▸ ELENCO DEI COMPITI:
A – Trascrivi dal testo su Shostakovich il passo da "Il Primo Concerto per" a "soluzione di continuità.".
B – Nel testo su Shostakovich, perché il compositore non può essere definito un accademico cultore della tradizione classica? Rispondi in una-tre frasi.
C – Prosegui il testo su Shostakovich e sul suo Primo Concerto per violoncello dal punto in cui si interrompe.

▸ ESTRATTO:
*-*-*

Shostakovich Dmitri

Concerti per violoncello e orchestra n. 1 e n. 2

Il primo concerto di Shostakovich è uno dei brani più belli dell’intera incisione. Lettura ottima della partitura sia da parte del noto violoncellista Mischa Maisky che dalla London Symphony Orchestra ottimamente diretta da Michael Tilson Thomas. Audio buono ma un po’ artefatto per i miei gusti. Registrazione effettuata nel 1995. Altamente raccomandato.

Concerto per violoncello e orchestra n. 1 in mi bemolle maggiore op. 107

Dmitrij Shostakovich può senza alcun dubbio essere considerato l’ultimo grande “compositore classico” del Novecento. Entrato nel 1919 al Conservatorio di Pietroburgo, studia con Leonid Nikolaev e Maximilian Stejnberg, che infondono nel giovane musicista la passione per i grandi compositori classici dell’Ottocento. Il giovane allievo viene inoltre preso sotto la rassicurante ala protettrice di Alexandr Glazunov, allora direttore del Conservatorio e prosecutore della grande stagione sinfonica russa appena terminata, incarnata da Cajkovksij. Solo prendendo atto di questo percorso formativo si potrà comprendere come mai un compositore nato nel 1906 e morto nel 1975 abbia potuto produrre quindici Sinfonie, altrettanti Quartetti per archi, otto Concerti per strumento solista, una prima serie di ventiquattro Preludi per pianoforte, seguita da una seconda serie (di evidente ascendenza bachiana) di ventiquattro Preludi e Fughe.
Bisogna però aggiungere che lo studente Sostakovich non si nutre solamente di grandi classici, ascolta e studia anche musiche di autori contemporanei (Honegger, Hindemith, Stravinskij, Schönberg) spesso presenti nei concerti programmati in una città culturalmente vivace, come poteva essere la Pietroburgo dell’epoca. Considerando quindi questi due poli di attrazione, è chiaro come Shostakovich non possa certo essere definito un accademico cultore della tradizione classica, nutrirà un genuino interesse per la sperimentazione e per la ricerca di moduli d’espressione alternativi. Tuttavia non si tratterà mai di uno sperimentalismo astratto, quanto invece di un mezzo per raggiungere un fine ben preciso: l’espressività della musica.
Il Primo Concerto per violoncello e orchestra op. 107, composto nel 1959 in soli quaranta giorni, è stato dedicato dall’autore al grande violoncellista Mstislav Rostropovic, che lo presentò al pubblico il 4 ottobre dello stesso anno nella Sala Grande della Filarmonica di Leningrado, sotto la direzione di Evgenij Mravinskij. Questo originale lavoro è suddiviso in quattro movimenti: al primo tempo (di considerevoli dimensioni) si contrappongono gli altri tre che si susseguono senza soluzione di continuità.

*-*-*

▸ CONTENUTO DEI DATI:
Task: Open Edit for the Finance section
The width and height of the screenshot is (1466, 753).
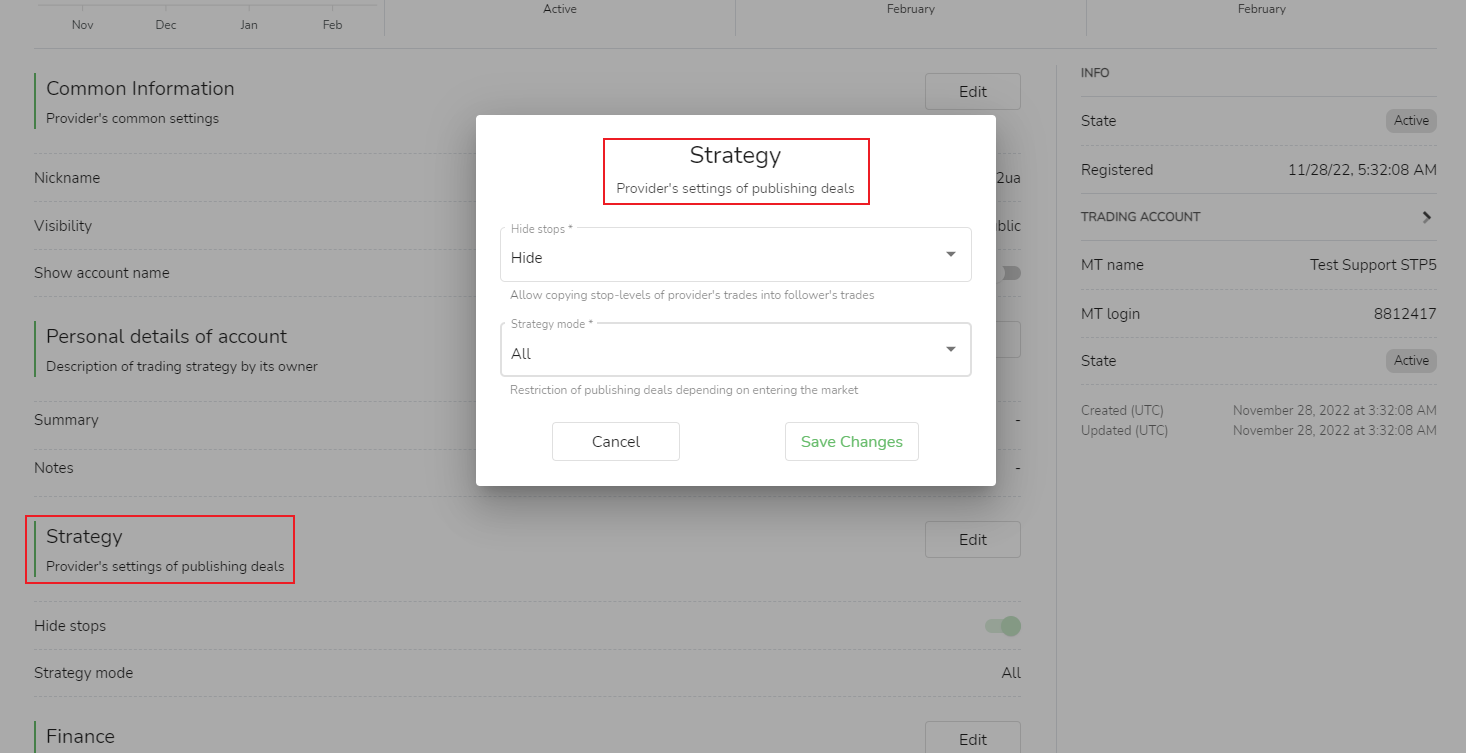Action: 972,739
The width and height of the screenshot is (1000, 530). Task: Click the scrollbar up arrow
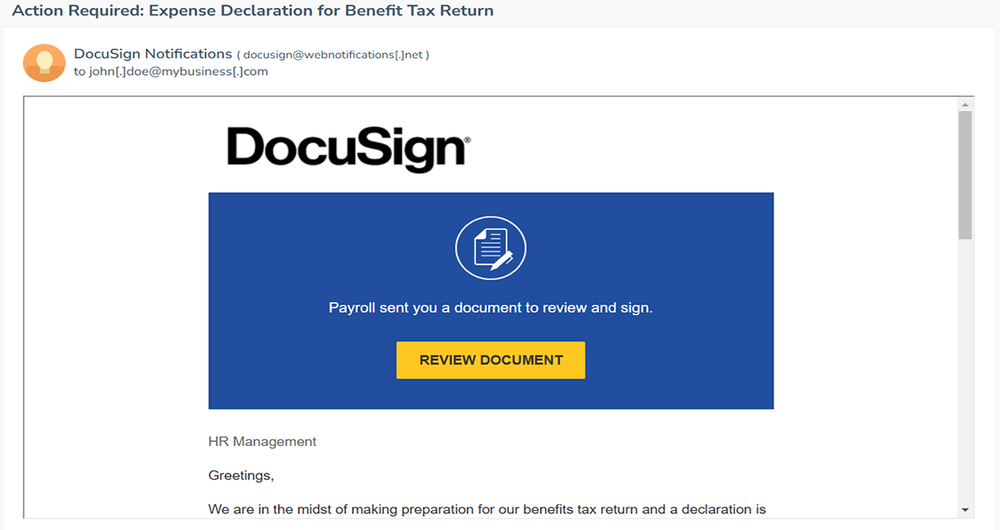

*-*-*

▸ RISPOSTE AI COMPITI:
A –
Il Primo Concerto per violoncello e orchestra op. 107, composto nel 1959 in soli quaranta giorni, è stato dedicato dall’autore al grande violoncellista Mstislav Rostropovic, che lo presentò al pubblico il 4 ottobre dello stesso anno nella Sala Grande della Filarmonica di Leningrado, sotto la direzione di Evgenij Mravinskij. Questo originale lavoro è suddiviso in quattro movimenti: al primo tempo (di considerevoli dimensioni) si contrappongono gli altri tre che si susseguono senza soluzione di continuità.

B – Da studente non si nutriva solo dei grandi classici. Ascoltava e studiava anche musiche di autori contemporanei come Honegger, Hindemith, Stravinskij e Schönberg, spesso presenti nei concerti della Pietroburgo dell'epoca. Da questi due poli di attrazione nasce il suo genuino interesse per la sperimentazione e per la ricerca di moduli d'espressione alternativi.

C –
Il primo movimento rispetta, pur con le dovute eccezioni, lo schema classico della forma-sonata: avremo quindi una struttura bitematica e tripartita. Il Concerto si apre con la comparsa improvvisa (non esiste infatti alcuna introduzione) di un breve tema, il cui incipit viene poi sottoposto ad ingegnose variazioni. Non si tratta di una vera e propria melodia, quanto di un “motto” musicale, quasi un gesto sonoro, secco e tagliente, che informerà di sé tutta la composizione. L’autore lo ha infatti così disegnato, semplice ed essenziale, proprio per poterlo poi sottoporre a tutta una serie di spericolate ed originali mutazioni.
Segue una seconda idea melodica, più cantabile, dove è possibile notare l’influenza esercitata sull’autore dalla musica popolare russa. Non si tratta certo della citazione di melodie autenticamente popolari, quanto dell’elaborazione di movenze e colori propri della musica russa. Nello sviluppo che segue assistiamo alla contrapposizione, al dialogo tra queste due principali idee melodiche, che si confrontano e si sovrappongono all’interno di un denso tessuto contrappuntistico. Arriviamo quindi alla ripresa, dove i due temi vengono ripresentati uno dopo l’altro, fino alla conclusione del movimento, contrassegnata dalla presenza del motto musicale ormai per noi familiare.

Mischa Maisky

Il secondo tempo ci trasporta in un clima sonoro completamente differente, sottolineato da un intenso lirismo, sincero ed affettuoso, che però non trasborda mai nel sentimentalismo affettato. Dopo una breve introduzione orchestrale compare infatti un’ampia melodia presentata dal violoncello nella regione acuta: nobile disegno sonoro dai contorni popolareggianti, che poi l’autore sottopone ad una breve ma efficace elaborazione. In una nuova tonalità ci viene quindi proposto un secondo tema, anch’esso molto cantabile, che occupa tutta la sezione centrale e che ha il suo culmine in una perorazione in fortissimo affidata agli arabeschi del violoncello solista, sostenuti da un denso tappeto orchestrale. Il movimento si chiude con la ricomparsa del tema d’esordio, affidato ai suoni armonici del violoncello, che liberamente canta come sospeso in una irreale atmosfera creata dalle volute degli archi e dai dolci rintocchi della celesta.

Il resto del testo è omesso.